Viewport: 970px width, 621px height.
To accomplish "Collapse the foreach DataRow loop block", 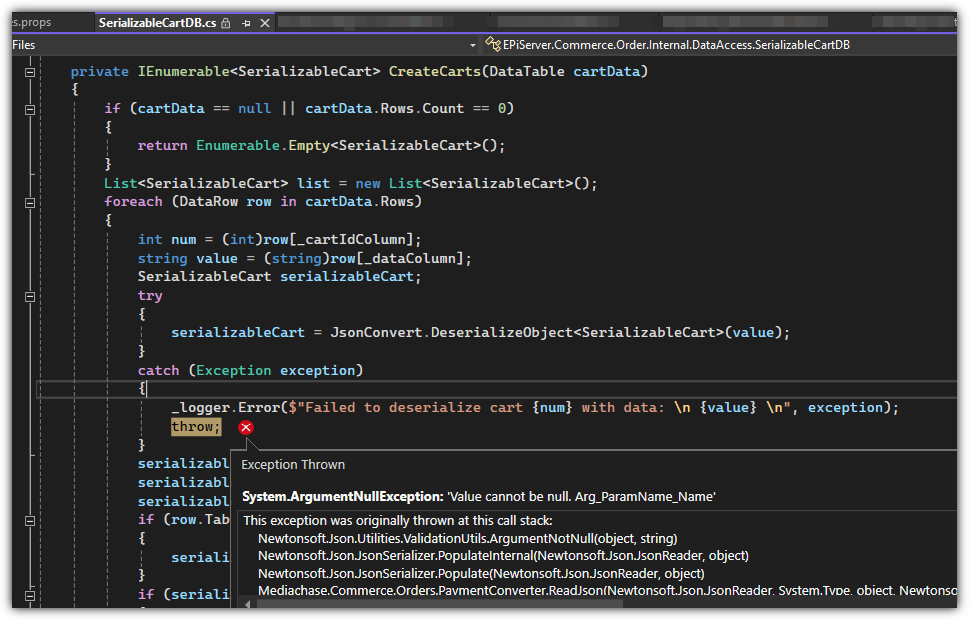I will click(30, 202).

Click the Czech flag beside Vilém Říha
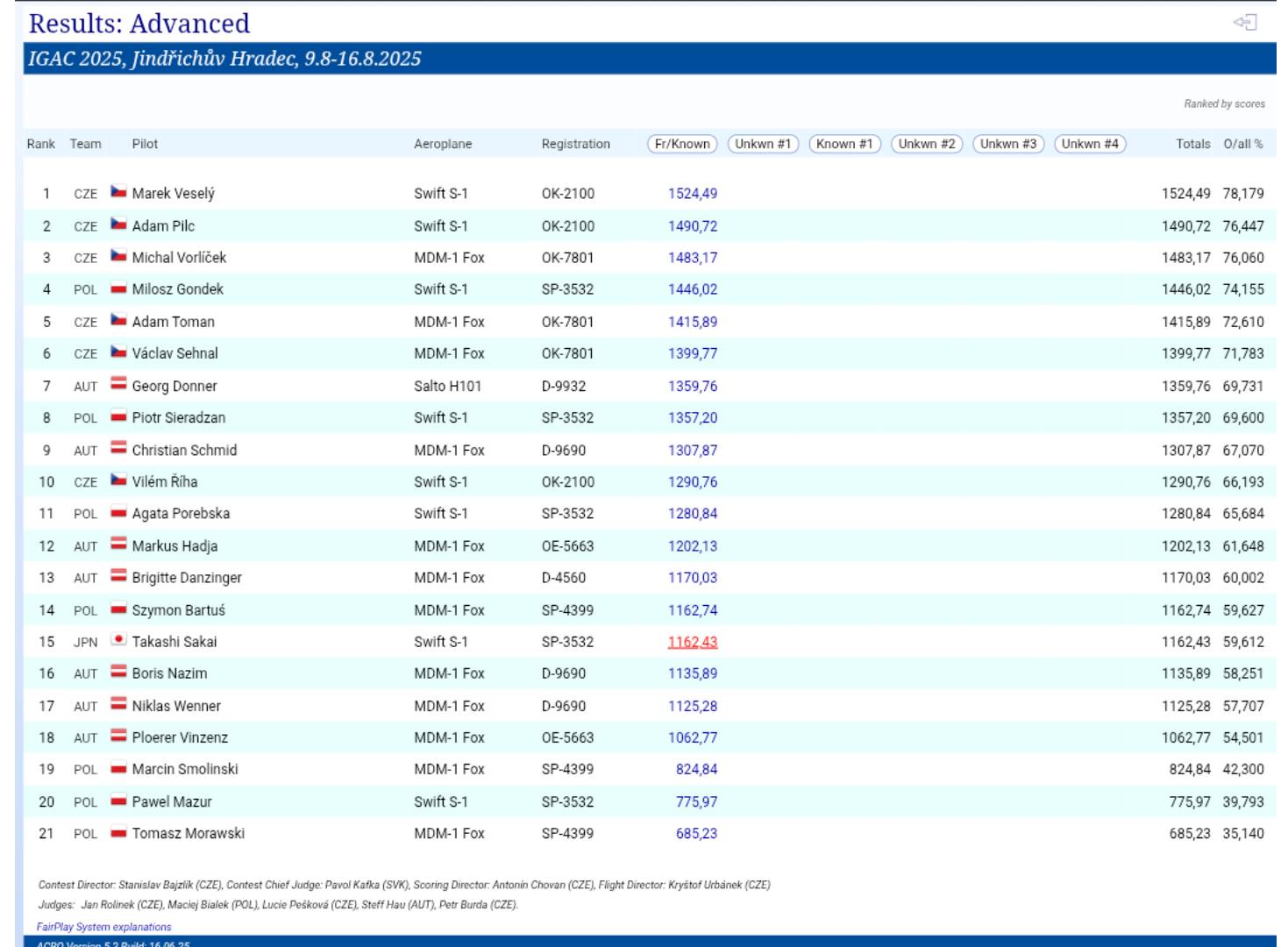(x=118, y=481)
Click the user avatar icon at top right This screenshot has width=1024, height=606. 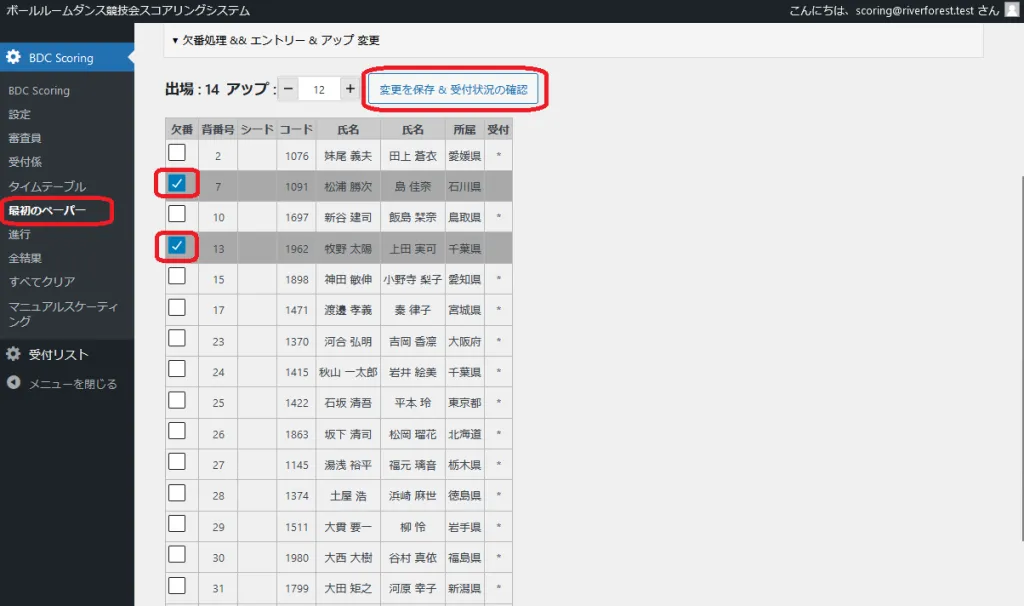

● ● ● ●

PROBLEM TO SOLVE:
Without the pictures, repeat the line with "Click the Czech flag beside Vilém Říha" and every line after it to the end of the listing, and nothing else.

SOLVED PROBLEM:
Click the Czech flag beside Vilém Říha
(x=118, y=481)
Click the user avatar icon at top right This screenshot has width=1024, height=606. 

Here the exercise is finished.